--- start INFORMATION GIVEN ---

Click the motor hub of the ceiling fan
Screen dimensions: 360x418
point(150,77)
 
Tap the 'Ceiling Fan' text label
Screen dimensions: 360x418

--- end INFORMATION GIVEN ---

### SET PROBLEM
Format the listing above as a JSON list of strings, with each line as its own string and blank lines omitted.

### THE RESPONSE
[
  "Click the motor hub of the ceiling fan",
  "Screen dimensions: 360x418",
  "point(150,77)",
  "Tap the 'Ceiling Fan' text label",
  "Screen dimensions: 360x418"
]